Quando este último falou, a multidão veio abaixo. A entrada de Chico
na campanha teve um papel que talvez nem ele compreenda. Uma sensação de
que – apesar dos erros e concessões em 12 anos de poder – algo se
mantem vivo no fio da história que liga esse PT da Dilma às velhas lutas
em defesa da Democracia nos anos 60 e 70.
Nesse sentido, Chico Buarque é um símbolo só comparável a Lula na esquerda brasileira.
Aí chegou a hora das últimas falas. Lula pediu que se enfrente o
preconceito. Incendiou a militância. E Dilma fez um de seus melhores
discursos nessa campanha. Firme, feliz.
O interessante é que os dois parecem se completar. Se Lula simboliza
que os pobres e deserdados podem governar (e que o Estado brasileiro não
deve ser um clube de defesa dos interesses da velha elite), Dilma
coloca em pauta um tema que o PT jamais tratou com a devida importância:
a defesa do interesse nacional.
Dilma mostrou – de forma tranquila, sem ódio – que o PSDB tem um
projeto de apequenar o Brasil. Lembrou os ataques ao Brasil nas
manifestações contra a Copa (sim, ali o que se pretendia era rebaixar a
autoestima do povo brasileiro, procurando convencê-lo de que seríamos
um povo incapaz de receber evento tão grandioso), lembrou a incapacidade
dos adversários de pensarem no Brasil como uma potência autônoma.
Dilma mostrou clareza, grandeza e calma. Muita calma.
Quando o ato terminou, já passava de 11 da noite. E aí veio a
surpresa: Dilma foi – sim – pra janela, para o balcão do Teatro voltado
pra rua.
No
improviso, sem microfone, travou um diálogo com a multidão, usando
gestos e sorrisos. Parecia sentir a energia que vinha da rua. Dilma, uma
senhora já perto dos 70 anos (xingada na abertura da Copa, atacada de
forma arrogante nos debates e na imprensa), exibiu alegria e altivez.

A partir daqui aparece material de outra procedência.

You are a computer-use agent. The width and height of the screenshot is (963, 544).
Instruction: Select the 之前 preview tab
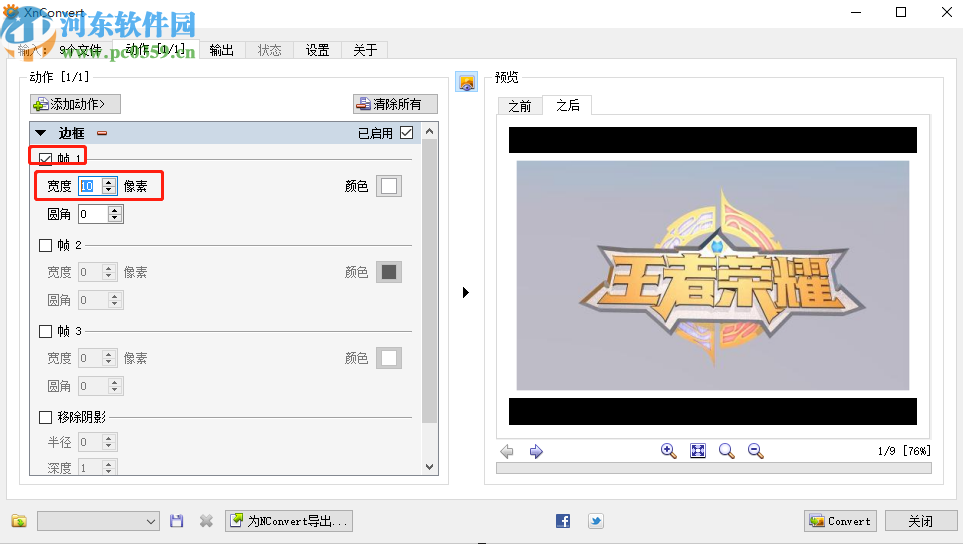[519, 105]

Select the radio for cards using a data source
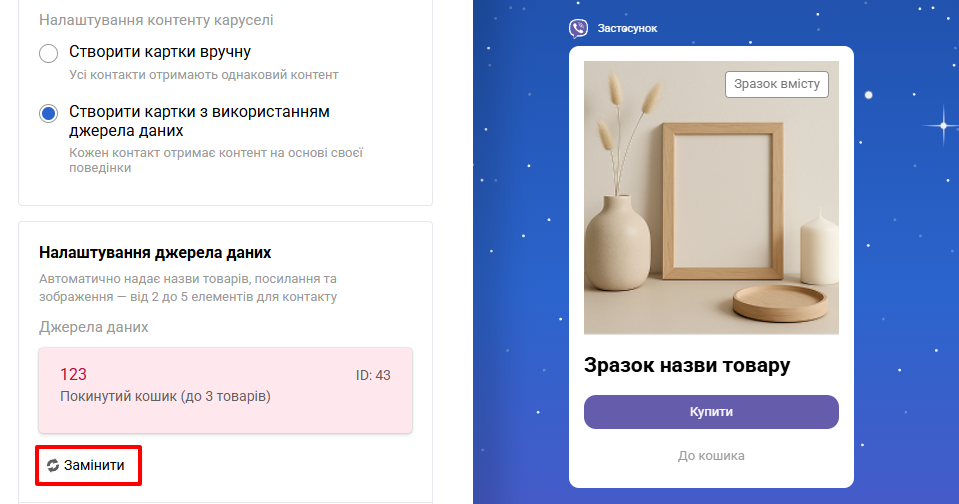click(48, 113)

Foram dez minutos, sem microfone, sem marqueteiro. O povo cantava, e
Dilma respondia – sem palavras. Agarrada às grades do pequeno balcão,
pulava e erguia o punho cerrado para o alto. Não era o punho do ódio.
Mas o punho de quem sabe bem o lado que representa.

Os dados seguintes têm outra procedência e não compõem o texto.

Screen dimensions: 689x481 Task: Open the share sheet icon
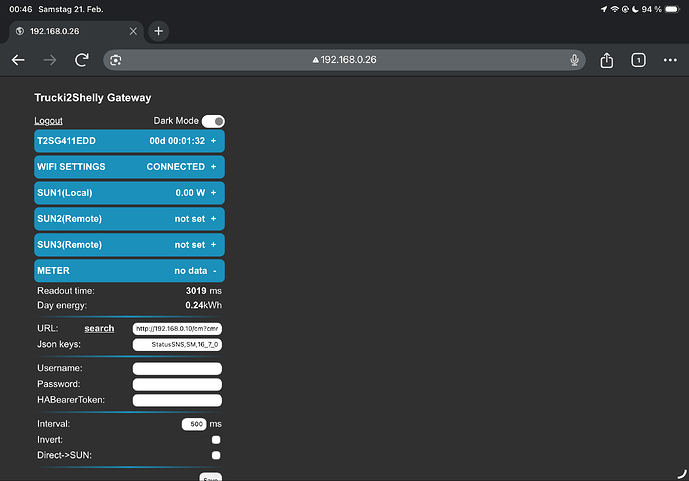(x=607, y=60)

Dilma não é uma oradora nata, não tem o apelo popular de um Lula. Mas
nessa campanha ela virou líder. O ato no TUCA pode ter sido o momento a
marcar essa passagem. Dilma passa a ser menos a “gerente” e muito mais a
“liderança política” que comanda um projeto de mudança iniciado há 12
anos.
Dilma traz ao PT uma pitada de Vargas e Brizola, de trabalhismo e de
defesa do interesse nacional. E o PT (com apoio da militância popular,
não necessariamente petista) finalmente parece ter incorporado Dilma não
como a “continuadora da obra de Lula”, mas como uma liderança que se
afirma por si. Na luta concreta.
Uma liderança que – na reta final, nessa segunda-feira de garoa fina
em São Paulo – pulava feito menina no ritmo da rua, pendurada no
histórico balcão da PUC de São Paulo. Dilma ficou maior!